Il cambiamento climatico è il tema oggi in discussione e nell’Agenda delle Istituzioni. Qualunque sia la causa “scatenante”, e quanto dipenda da ragioni antropiche oppure da ragioni naturali, il fatto è che apre uno scenario di maggiore difficoltà per l’uomo a vivere sulla Terra. E quindi l’uomo se vuole continuare la sua esperienza sulla Terra deve da una parte mitigare l’impatto negativo dovuto alla eccessiva emissione dei gas climalteranti e dall’altra preparare modalità di adattamento che gli consentano nonostante tutto una migliore, accettabile, vivibilità.
Il tema della transizione ecologica e della transizione energetica, lanciato dalla Unione Europea, prima con il New Green Deal e poi più operativamente con il Next Generation Eu, risponde principalmente, anche se non esclusivamente, a queste due fondamentali esigenze: fermare la creazione di Co2 e adattarsi al cambiamento climatico in atto e agli effetti che questo avrà sulla vita futura degli uomini.

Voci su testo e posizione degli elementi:
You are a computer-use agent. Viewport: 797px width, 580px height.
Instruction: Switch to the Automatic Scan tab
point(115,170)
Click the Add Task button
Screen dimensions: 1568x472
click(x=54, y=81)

ESERCIZI DA SVOLGERE:
(a) Ricopia dal brano sul cambiamento climatico il passo che inizia con le parole "Il cambiamento climatico" e si ferma dopo le parole "migliore, accettabile, vivibilità.".
(b) Trasforma in una tabella Markdown tutte le righe delle voci, con le colonne Numero e Riga, tralasciando le righe vuote.
Il brano e le voci non hanno alcun legame tra loro.

RISPOSTE AGLI ESERCIZI:
(a)
Il cambiamento climatico è il tema oggi in discussione e nell’Agenda delle Istituzioni. Qualunque sia la causa “scatenante”, e quanto dipenda da ragioni antropiche oppure da ragioni naturali, il fatto è che apre uno scenario di maggiore difficoltà per l’uomo a vivere sulla Terra. E quindi l’uomo se vuole continuare la sua esperienza sulla Terra deve da una parte mitigare l’impatto negativo dovuto alla eccessiva emissione dei gas climalteranti e dall’altra preparare modalità di adattamento che gli consentano nonostante tutto una migliore, accettabile, vivibilità.

(b)
| Numero | Riga |
|---|---|
| 1 | You are a computer-use agent. Viewport: 797px width, 580px height. |
| 2 | Instruction: Switch to the Automatic Scan tab |
| 3 | point(115,170) |
| 4 | Click the Add Task button |
| 5 | Screen dimensions: 1568x472 |
| 6 | click(x=54, y=81) |